Tuesday, January 17, 2012

Why does sex play such an important role as a metaphor of moral panic? Sex seems dangerous because it crosses the borders of our bodies. Anthropologist Mary Douglas argues that the whole, inviolate body often symbolized the sanctity of society. In sex, people’s bodies are penetrated, they leak bodily fluids, and they might lose this sense of inviolation and wholeness. Sex therefore becomes a metaphor of people’s fears of other kinds of boundary violation. Sex often seems to be pollution, which Douglas defines as “matter out of place”, especially people, actions or substances which do not conform to the rigid categories set forth by society. More recently, theorists such as Ann Stoler have shown that fears about sexual trangression concern wider fears about social and especially racial boundaries.

The fear of sex tends to erupt when social boundaries are threatened, when plague threatens a city, when subaltern people demand their rights, when politicians need an enemy. For instance, when local uprisings or nationalist movements challenged imperial authorities, the fear of the “black rapist” emerged. This did not mean that there was an actual upsurge of indigenous men attacking white women; rather, the image of the black rapist became a metaphor for fear that colonized people would attack imperialism.

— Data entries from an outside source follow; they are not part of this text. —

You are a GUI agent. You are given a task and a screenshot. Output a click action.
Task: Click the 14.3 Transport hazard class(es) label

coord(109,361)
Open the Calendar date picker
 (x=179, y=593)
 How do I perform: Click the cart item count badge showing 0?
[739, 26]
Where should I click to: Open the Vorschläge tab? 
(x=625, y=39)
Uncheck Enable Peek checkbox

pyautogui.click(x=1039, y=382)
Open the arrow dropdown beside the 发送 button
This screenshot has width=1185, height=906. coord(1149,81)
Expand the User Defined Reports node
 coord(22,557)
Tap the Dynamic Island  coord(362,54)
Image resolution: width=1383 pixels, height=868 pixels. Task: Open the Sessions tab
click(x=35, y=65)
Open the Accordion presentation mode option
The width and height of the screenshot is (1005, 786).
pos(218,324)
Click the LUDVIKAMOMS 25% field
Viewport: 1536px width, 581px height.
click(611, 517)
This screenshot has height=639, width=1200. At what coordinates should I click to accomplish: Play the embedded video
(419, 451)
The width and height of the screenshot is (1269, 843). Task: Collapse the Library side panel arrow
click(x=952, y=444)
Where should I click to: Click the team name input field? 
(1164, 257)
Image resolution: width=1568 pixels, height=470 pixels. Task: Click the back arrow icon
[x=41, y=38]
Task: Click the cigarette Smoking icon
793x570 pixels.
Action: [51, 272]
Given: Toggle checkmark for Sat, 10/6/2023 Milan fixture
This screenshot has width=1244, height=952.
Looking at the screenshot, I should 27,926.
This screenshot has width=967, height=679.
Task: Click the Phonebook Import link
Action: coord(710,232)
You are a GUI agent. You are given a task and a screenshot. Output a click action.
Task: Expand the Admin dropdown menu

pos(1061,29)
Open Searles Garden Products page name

These anxieties about sexual boundaries sometimes explode into “moral panics”. Moral panics happen when moralists, activists or journalists concoct hysterical popular stereotypes of those they consider sexually deviant, and blame them for a crisis in society. They stir up popular concern through sermons and speeches, and demand action, such as expulsion or even execution… Moral panics are not necessarily a response to changes in sexual behaviour, but metaphors for these wider fears about social boundaries.

Anna Clark, Desire: A History of European Sexuality, pg. 10

I had to quote almost an entire page of text, but I thought it was such an amazing insight, a way of looking at the moral panics that so often erupt in North American politics, over everything from HPV vaccinations to abortion, that I had never thought of before.